Issue: I get bummed when I go to my studio and can’t think of what to paint.

Have a comfortable chair in your studio. Make a cup of tea, put your feet up, and know that it happens to every artist. Flip through some art magazines or art books. Watch a YouTube painting demo. Light a candle. Play some music that has creative substance, nothing that is as familiar as an old pair of shoes. This “time out” is a gestational period.  Have total confidence that your creative juices will flow again soon, because they will. You can’t stop them, even if you tried. 

Issue: There are so many artists who are better than I am. Why would I need or deserve an art studio when I’m just mediocre?
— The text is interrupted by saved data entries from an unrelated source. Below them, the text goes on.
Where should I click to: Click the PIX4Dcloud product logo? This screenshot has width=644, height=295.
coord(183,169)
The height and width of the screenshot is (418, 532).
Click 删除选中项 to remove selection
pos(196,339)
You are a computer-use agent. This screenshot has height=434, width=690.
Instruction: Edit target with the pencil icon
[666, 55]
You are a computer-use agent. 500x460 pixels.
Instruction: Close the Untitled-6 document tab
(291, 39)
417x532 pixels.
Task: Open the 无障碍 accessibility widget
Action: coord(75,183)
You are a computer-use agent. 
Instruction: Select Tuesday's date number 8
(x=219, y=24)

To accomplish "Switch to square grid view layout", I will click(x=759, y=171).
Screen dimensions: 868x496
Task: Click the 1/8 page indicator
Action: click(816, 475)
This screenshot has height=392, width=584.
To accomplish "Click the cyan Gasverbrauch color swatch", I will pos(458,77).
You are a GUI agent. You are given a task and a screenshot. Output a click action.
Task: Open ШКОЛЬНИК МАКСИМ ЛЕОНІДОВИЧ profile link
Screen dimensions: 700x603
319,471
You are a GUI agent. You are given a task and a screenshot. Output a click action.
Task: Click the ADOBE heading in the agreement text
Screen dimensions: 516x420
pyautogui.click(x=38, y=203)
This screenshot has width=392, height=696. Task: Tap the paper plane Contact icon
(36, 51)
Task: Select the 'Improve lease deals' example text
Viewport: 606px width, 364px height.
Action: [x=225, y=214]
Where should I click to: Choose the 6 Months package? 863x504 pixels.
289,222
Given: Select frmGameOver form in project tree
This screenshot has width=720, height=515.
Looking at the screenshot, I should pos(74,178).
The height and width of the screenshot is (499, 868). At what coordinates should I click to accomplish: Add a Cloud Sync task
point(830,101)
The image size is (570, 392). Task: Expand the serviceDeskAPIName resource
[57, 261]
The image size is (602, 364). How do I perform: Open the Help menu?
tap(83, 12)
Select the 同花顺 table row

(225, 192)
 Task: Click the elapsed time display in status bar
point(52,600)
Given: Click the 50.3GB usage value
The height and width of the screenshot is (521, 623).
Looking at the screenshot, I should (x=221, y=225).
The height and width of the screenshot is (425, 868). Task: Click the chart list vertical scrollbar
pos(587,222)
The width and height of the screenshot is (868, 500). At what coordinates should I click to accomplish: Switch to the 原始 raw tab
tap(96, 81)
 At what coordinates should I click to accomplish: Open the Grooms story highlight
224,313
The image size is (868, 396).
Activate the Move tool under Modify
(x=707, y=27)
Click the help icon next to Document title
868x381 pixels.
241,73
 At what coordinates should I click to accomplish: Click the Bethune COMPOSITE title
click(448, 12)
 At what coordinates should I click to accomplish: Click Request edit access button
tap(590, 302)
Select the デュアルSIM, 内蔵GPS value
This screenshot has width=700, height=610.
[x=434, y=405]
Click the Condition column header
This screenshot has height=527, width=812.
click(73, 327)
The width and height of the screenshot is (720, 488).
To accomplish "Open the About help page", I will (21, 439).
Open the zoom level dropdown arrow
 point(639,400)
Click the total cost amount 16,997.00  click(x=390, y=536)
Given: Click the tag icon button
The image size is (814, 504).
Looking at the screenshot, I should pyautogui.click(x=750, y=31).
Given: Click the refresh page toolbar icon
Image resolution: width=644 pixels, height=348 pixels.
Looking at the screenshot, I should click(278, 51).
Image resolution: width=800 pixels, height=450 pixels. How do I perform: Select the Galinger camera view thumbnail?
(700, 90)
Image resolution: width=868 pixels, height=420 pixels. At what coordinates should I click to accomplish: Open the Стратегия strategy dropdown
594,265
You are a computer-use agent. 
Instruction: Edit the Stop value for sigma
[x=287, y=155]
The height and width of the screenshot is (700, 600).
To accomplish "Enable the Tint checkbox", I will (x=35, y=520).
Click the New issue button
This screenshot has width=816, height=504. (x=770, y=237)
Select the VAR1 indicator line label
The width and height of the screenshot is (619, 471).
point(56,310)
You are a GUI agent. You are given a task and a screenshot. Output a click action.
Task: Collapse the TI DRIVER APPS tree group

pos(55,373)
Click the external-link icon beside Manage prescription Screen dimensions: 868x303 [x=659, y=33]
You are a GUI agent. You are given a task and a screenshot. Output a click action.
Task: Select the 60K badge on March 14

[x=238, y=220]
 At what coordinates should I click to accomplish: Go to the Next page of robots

First of all, don’t judge yourself. There are plenty of people out there who will be happy to do that for you.

Know that the cocktail of creativity, desire, time, repetition, and passion is a powerful one. When you have your own dedicated space, rituals, and consistent work habits, you WILL grow as an artist and your work will improve. When I look back on some of the paintings and illustrations I did 20 years ago, I cringe.

I would also suggest that you find some art books, magazines, and references that inspire you. Absorb them. Watch YouTube tutorials, artists’ biographies, and art history videos. There’s bucketloads of wonderful, inspiring content on YouTube and other sources. 

You don’t have to muster up a bunch of self-esteem that isn’t there yet, just trust the process and watch your progress over time for affirmation of your growth.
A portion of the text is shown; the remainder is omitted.